Your instructions
The line containing "Select the AI Writer magic wand icon" and all lines following it in the listing below are to be reproduced exactly, with no other lines.

Source records
* * * *

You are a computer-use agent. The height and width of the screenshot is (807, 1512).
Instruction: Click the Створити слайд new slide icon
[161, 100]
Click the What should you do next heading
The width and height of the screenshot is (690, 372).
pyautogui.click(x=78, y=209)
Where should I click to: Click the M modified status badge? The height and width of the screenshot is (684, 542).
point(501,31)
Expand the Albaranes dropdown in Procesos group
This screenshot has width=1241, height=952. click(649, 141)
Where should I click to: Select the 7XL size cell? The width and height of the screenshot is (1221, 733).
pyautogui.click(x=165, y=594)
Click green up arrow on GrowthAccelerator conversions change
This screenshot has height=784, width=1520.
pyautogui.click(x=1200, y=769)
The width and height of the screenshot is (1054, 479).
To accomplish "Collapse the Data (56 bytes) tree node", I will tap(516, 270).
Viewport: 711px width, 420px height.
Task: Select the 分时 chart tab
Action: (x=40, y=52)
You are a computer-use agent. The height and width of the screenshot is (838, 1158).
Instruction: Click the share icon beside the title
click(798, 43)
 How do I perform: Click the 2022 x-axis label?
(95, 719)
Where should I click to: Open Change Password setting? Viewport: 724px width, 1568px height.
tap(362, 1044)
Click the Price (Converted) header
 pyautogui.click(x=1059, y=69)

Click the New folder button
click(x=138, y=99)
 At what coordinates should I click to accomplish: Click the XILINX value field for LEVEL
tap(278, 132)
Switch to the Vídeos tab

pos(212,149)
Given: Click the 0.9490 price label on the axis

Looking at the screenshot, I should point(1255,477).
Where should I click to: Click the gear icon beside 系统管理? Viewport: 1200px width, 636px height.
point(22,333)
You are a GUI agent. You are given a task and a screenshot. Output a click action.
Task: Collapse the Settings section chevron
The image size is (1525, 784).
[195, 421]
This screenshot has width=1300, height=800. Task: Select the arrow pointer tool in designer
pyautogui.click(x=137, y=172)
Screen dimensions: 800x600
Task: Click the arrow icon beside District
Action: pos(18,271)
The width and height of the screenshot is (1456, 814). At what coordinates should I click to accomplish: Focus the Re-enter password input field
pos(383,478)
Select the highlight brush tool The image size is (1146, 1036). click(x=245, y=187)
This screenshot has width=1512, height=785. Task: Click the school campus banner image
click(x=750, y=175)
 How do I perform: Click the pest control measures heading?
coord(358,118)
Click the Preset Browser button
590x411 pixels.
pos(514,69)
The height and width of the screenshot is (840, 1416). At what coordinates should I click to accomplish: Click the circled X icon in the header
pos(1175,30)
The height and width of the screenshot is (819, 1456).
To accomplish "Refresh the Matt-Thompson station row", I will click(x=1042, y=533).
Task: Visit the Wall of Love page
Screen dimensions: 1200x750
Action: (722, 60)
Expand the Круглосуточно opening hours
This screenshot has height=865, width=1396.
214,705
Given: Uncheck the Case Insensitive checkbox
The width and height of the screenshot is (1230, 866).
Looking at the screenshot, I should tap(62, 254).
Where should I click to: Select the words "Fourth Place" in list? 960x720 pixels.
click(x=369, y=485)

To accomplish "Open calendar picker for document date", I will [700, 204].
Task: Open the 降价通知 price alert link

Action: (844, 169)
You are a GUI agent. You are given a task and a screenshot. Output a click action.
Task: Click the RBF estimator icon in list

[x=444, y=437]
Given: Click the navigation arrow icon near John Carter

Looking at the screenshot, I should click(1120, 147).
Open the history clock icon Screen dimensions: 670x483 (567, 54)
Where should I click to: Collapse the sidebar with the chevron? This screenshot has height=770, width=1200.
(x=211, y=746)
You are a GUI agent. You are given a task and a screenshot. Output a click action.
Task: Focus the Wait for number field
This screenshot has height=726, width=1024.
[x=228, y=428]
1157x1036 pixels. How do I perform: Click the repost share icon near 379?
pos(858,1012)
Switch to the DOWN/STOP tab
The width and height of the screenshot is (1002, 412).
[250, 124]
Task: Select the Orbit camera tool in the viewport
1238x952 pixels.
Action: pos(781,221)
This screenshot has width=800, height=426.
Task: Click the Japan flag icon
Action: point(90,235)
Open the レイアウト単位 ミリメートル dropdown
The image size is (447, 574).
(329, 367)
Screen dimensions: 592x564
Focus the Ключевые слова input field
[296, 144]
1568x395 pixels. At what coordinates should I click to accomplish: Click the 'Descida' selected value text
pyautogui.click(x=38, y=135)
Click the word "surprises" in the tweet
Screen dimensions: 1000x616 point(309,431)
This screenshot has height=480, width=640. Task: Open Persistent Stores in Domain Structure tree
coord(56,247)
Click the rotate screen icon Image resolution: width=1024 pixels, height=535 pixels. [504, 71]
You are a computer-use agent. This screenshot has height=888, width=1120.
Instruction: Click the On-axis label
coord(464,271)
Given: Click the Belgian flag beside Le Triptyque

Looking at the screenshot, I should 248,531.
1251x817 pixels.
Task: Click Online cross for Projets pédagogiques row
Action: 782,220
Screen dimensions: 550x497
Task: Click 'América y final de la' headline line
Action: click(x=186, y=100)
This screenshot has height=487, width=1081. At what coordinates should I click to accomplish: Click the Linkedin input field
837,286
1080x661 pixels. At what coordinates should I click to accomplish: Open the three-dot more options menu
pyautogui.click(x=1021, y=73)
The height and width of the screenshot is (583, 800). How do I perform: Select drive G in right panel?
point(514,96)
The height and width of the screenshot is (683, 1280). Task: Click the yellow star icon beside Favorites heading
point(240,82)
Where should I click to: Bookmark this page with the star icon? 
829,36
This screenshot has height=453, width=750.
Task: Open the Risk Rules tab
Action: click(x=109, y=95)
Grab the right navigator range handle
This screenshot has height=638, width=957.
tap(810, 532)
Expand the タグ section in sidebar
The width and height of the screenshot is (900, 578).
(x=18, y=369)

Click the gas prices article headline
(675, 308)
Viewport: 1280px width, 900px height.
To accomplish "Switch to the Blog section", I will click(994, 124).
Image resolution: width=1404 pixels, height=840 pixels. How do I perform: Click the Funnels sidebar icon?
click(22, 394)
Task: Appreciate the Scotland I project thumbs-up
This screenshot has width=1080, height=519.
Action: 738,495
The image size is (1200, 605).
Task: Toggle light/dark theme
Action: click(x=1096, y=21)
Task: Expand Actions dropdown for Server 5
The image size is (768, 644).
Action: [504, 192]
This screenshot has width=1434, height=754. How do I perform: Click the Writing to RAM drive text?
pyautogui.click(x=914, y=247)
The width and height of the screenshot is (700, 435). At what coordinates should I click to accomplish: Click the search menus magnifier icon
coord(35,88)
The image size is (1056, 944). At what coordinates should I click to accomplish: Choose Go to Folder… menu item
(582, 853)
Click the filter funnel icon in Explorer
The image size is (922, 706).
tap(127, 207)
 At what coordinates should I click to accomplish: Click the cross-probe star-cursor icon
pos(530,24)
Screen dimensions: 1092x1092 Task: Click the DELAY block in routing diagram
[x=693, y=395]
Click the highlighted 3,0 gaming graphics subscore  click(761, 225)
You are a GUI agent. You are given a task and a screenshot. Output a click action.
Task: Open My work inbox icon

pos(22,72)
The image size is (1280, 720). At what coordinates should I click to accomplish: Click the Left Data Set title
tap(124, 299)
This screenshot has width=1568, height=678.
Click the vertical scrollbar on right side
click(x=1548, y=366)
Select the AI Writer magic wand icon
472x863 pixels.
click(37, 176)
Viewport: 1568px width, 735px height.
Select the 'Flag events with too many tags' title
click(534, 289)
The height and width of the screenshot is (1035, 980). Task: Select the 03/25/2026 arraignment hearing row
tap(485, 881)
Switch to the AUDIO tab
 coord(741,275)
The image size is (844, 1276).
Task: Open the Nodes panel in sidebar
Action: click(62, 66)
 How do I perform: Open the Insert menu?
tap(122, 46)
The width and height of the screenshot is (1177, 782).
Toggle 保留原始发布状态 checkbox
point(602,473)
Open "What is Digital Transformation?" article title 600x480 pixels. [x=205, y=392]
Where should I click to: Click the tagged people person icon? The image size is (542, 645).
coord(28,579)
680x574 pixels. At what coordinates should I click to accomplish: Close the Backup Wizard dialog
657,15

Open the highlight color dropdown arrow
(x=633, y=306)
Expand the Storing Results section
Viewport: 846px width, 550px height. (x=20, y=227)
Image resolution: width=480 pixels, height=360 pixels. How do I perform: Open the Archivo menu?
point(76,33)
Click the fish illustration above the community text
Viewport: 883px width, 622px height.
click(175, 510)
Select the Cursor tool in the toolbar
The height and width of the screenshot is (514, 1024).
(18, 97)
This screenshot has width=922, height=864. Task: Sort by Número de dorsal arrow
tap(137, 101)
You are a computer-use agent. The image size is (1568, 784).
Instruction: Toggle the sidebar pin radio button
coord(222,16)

* * * *

Exercise answer
Select the AI Writer magic wand icon
472x863 pixels.
click(37, 176)
Viewport: 1568px width, 735px height.
Select the 'Flag events with too many tags' title
click(534, 289)
The height and width of the screenshot is (1035, 980). Task: Select the 03/25/2026 arraignment hearing row
tap(485, 881)
Switch to the AUDIO tab
 coord(741,275)
The image size is (844, 1276).
Task: Open the Nodes panel in sidebar
Action: click(62, 66)
 How do I perform: Open the Insert menu?
tap(122, 46)
The width and height of the screenshot is (1177, 782).
Toggle 保留原始发布状态 checkbox
point(602,473)
Open "What is Digital Transformation?" article title 600x480 pixels. [x=205, y=392]
Where should I click to: Click the tagged people person icon? The image size is (542, 645).
coord(28,579)
680x574 pixels. At what coordinates should I click to accomplish: Close the Backup Wizard dialog
657,15

Open the highlight color dropdown arrow
(x=633, y=306)
Expand the Storing Results section
Viewport: 846px width, 550px height. (x=20, y=227)
Image resolution: width=480 pixels, height=360 pixels. How do I perform: Open the Archivo menu?
point(76,33)
Click the fish illustration above the community text
Viewport: 883px width, 622px height.
click(175, 510)
Select the Cursor tool in the toolbar
The height and width of the screenshot is (514, 1024).
(18, 97)
This screenshot has width=922, height=864. Task: Sort by Número de dorsal arrow
tap(137, 101)
You are a computer-use agent. The image size is (1568, 784).
Instruction: Toggle the sidebar pin radio button
coord(222,16)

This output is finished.